A naturally abundant nickel-borate (Ni–Bi) complex is demonstrated to successfully catalyze the photoelectrochemical (PEC) water oxidation of BiVO₄ electrodes at 1.23 V_RHE with nearly 100% faradaic efficiency for oxygen evolution. Ni–Bi is electrodeposited (ED) and photodeposited (PD) for varying times on BiVO₄ electrodes in the 0.1 M borate electrolyte with 1 mM Ni²⁺ at pH 9.2. Surprisingly, optimally deposited Ni–Bi films (ED-10 s and PD-30 min) display the same layer thickness of ca. 40 nm.

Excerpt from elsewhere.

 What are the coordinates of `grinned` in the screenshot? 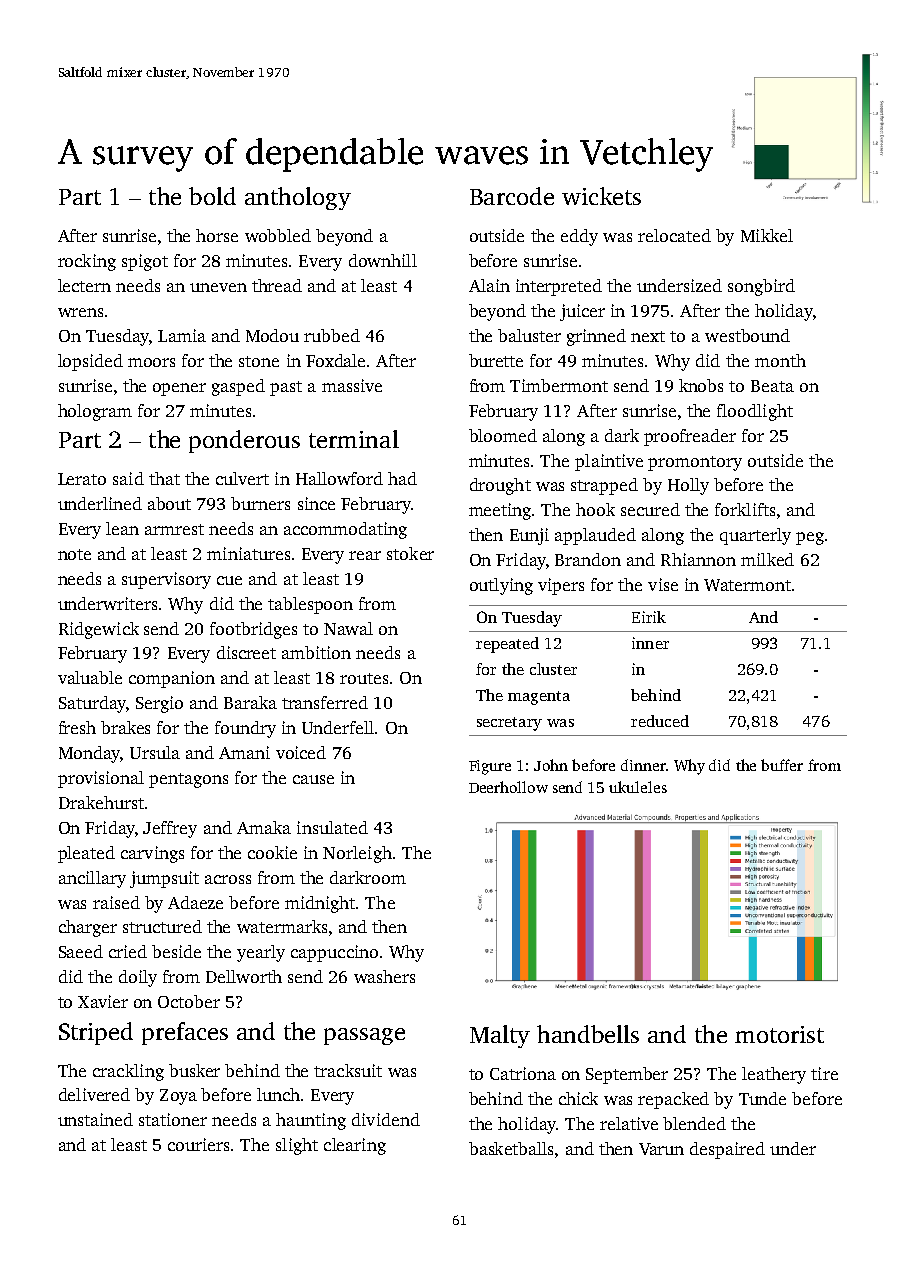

Both Ni–Bi films enhance the photocurrent generation of BiVO₄ at 1.23 V_RHE by a factor of 3–4 under AM 1.5-light irradiation (100 mW cm⁻²) along with ca. 250% increase in the incident and absorbed photon-to-current efficiencies. Impedance analysis further reveals that the charge transfer resistance at BiVO₄ is markedly decreased by Ni–Bi deposits. The primary role of Ni–Bi has been suggested to be a hole-conductor making photogenerated electrons more mobile and catalyzing a four-hole transfer to water through cyclic changes between the lower and higher Ni oxidation states. However, thick Ni–Bi films (>∼40 nm) significantly reduce the PEC performance of BiVO₄ due to the kinetic bottleneck and charge recombination. Under identical PEC conditions (0.1 M, pH 9.2), the borate electrolyte (good proton acceptor) is found to be better than nitrate (poor proton acceptor), indicative of a proton-coupled electron transfer pathway in PEC water oxidation.